140. Circulating levels of Annexin A1 are associated with severity of COVID-19

Background: Coronavirus disease 2019 (COVID-19)–associated coagulopathy is driven by excessive Neutrophil Extracellular Trap (NET) formation, complement, and contact activation. The triangular relationship with its multiple amplifying feedback loops might include Annexin A1 (AnxA1), a pro-resolving inhibitor of neutrophil infiltration and activation.

Methods: We measured serum AnxA1 levels in 228 consecutive patients presented in our hospital during the first wave (21st March to 29th April 2020) with COVID-19. Disease severity was classified as mild (not admitted), moderate (admitted; requiring oxygen via nasal cannula) and severe patients (admitted; requiring oxygen via a face mask, or invasive ventilation or deceasing ≤7 days). AnxA1 levels at presentation and during follow-up were measured with an in-house developed ELISA. AnxA1 level were correlated with inflammatory markers (neutrophil count, C-reactive protein, Complement 5 and neutrophil lymphocyte ratio (NL-ratio)). Differences in endothelial as well as coagulation activation markers and circulating extracellular histone release were assessed between patients with normal and high AnxA1 levels.

Results: Patients with moderate and severe COVID-19 had significantly increased baseline AnxA1 levels as compared to healthy controls (p<0.0001) and mild patients (p=0.01) (Figure 1A). AnxA1 levels increased during follow-up (Figure 1B).

Positive corelations between baseline AnxA1 levels and baseline neutrophil count (rs(98)=0.294, p<0.0001), C-reactive protein (rs(98)=0.200, p<0.004) and C5a (rs(98)=0.192, p<0.008) were only weak or not found (NL-ratio (r_s(98)=0.055, p=0.457).

Severe patients with elevated AnxA1 levels (>33,8 ng/ml) had significantly higher von Willebrand factor:antigen (p=0.006), FIXa:antithrombin (p=0.026), FXIa:antithrombin (p=0.036) levels at baseline compared to severe patients with normal AnxA1, respectively. No significant differences between these groups were found for complement 5a (p=0.159), plasma kallikrein:C1-esterase inhibitor (p=0.673) and thrombin:antithrombin (p=0.989) levels. Circulating extracellular histones at baseline or follow-up tend to be more frequently detectable in severe patients with elevated AnxA1 (n=21, 51.2%) compared to patients with normal AnxA1 (n=19, 32.8%; p=0.149).

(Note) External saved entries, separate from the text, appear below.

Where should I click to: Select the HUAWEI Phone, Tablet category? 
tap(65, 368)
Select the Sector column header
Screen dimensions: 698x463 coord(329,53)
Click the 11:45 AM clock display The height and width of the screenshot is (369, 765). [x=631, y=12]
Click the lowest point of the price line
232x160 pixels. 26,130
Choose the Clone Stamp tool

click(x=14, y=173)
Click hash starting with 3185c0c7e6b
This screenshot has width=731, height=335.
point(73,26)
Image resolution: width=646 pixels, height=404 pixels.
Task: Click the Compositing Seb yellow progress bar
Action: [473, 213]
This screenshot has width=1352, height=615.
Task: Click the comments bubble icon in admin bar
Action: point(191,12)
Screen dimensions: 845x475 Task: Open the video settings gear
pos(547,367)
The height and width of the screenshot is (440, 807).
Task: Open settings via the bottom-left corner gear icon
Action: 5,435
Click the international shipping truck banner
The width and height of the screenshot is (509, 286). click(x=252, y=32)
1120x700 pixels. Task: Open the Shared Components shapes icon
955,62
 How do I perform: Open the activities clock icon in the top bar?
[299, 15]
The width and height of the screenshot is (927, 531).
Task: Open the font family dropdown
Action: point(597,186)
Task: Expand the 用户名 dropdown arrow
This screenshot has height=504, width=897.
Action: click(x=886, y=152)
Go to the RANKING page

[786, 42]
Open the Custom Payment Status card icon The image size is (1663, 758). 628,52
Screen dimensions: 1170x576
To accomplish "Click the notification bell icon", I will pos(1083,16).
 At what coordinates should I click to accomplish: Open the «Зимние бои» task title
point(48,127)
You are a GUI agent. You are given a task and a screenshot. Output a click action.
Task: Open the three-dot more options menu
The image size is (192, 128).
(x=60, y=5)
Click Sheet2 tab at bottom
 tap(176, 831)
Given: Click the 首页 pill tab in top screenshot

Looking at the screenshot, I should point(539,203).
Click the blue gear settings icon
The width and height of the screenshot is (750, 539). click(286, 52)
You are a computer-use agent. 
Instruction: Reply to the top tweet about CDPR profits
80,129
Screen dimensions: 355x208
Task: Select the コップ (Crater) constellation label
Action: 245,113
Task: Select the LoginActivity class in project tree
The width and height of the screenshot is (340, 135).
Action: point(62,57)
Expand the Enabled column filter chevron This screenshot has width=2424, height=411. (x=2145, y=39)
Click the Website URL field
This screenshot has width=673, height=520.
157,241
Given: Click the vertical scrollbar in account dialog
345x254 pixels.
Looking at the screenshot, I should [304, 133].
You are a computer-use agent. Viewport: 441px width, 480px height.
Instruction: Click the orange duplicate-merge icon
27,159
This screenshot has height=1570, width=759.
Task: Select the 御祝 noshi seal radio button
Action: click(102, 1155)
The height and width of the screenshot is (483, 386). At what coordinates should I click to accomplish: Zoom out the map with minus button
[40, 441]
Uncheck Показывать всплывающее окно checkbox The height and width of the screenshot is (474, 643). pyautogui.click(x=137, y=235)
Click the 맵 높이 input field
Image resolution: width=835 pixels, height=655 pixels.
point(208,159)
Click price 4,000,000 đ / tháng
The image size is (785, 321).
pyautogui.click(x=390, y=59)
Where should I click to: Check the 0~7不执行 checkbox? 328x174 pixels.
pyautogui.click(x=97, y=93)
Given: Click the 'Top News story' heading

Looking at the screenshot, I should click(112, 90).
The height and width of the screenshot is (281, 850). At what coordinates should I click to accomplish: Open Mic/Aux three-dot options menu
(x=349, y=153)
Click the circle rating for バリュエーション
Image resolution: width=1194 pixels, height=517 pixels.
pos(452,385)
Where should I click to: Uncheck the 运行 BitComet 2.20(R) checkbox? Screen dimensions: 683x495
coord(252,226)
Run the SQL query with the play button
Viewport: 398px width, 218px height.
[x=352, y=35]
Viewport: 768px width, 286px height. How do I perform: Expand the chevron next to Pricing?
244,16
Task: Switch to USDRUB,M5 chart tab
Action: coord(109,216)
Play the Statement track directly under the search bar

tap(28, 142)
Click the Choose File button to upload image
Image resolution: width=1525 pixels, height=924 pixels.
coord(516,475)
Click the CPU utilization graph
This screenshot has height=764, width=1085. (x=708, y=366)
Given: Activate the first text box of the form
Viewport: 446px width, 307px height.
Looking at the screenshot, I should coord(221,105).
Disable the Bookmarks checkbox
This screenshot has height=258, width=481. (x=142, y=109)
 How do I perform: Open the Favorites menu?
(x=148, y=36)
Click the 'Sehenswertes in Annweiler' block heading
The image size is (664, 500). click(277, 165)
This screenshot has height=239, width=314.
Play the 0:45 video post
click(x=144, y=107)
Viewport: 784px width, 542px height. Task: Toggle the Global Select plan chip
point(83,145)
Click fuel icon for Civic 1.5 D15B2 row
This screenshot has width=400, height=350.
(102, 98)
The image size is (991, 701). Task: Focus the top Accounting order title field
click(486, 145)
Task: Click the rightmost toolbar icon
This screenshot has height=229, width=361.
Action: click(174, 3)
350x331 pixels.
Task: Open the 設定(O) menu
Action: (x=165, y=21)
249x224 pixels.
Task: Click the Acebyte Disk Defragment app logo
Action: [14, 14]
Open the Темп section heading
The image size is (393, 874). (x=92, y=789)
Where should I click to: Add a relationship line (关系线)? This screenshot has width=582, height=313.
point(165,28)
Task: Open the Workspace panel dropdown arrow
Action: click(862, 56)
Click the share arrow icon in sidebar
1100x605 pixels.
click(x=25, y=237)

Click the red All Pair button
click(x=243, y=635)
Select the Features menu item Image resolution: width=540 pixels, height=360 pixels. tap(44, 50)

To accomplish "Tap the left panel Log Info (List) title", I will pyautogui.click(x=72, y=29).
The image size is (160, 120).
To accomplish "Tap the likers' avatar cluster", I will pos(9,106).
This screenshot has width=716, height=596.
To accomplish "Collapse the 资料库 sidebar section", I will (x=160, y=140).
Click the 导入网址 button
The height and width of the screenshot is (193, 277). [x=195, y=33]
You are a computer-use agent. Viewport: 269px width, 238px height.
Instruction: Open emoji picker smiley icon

Conclusion: We conclude that serum AnxA1 levels are increased in patients with moderate and severe COVID-19 and are positively associated with the extent of endothelial activation/injury, coagulation activation and NET formation in severe COVID-19. The clinical significance of these findings in terof prognostic or therapeutic targets has to be further elucidated. 

Disclosures: The authors have no disclosures to report.

Figure 1. Baseline Annexin A1 levels in healthy controls and patients with mild, moderate and severe COVID-19, respectively. Differences between groups were analysed by a Mann Whitney U test. (A) Annexin A1 levels were significantly higher at baseline in patients with moderate and severe COVID-19 when compared to healthy controls and/or patients with mild COVID-19. (B) During the course of disease Annexin A1 levels further increased in patients with moderate and severe COVID-19. Abbreviations: AnxA1, Annexin A1. HC, healthy controls.